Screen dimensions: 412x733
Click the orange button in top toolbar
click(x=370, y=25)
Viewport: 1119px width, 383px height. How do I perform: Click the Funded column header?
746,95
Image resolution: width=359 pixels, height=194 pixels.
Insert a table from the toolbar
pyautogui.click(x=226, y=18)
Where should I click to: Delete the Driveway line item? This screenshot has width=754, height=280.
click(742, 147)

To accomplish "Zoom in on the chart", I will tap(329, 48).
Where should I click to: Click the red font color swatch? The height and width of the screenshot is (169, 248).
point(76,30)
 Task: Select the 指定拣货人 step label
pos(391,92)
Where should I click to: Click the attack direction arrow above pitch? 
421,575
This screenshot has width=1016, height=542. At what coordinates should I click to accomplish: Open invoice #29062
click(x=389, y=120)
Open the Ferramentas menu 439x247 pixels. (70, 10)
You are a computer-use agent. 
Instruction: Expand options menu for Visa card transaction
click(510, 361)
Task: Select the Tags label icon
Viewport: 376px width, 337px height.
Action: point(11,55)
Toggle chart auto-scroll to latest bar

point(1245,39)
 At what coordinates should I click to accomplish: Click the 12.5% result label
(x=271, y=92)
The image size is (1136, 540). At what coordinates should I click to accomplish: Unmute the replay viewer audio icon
+ + + + + + +
■ WHAT TO WORK ON: Each line of the listing above that contains the word "icon" is to be copied.

■ EXPECTED ANSWER:
Task: Select the Tags label icon
The image size is (1136, 540). At what coordinates should I click to accomplish: Unmute the replay viewer audio icon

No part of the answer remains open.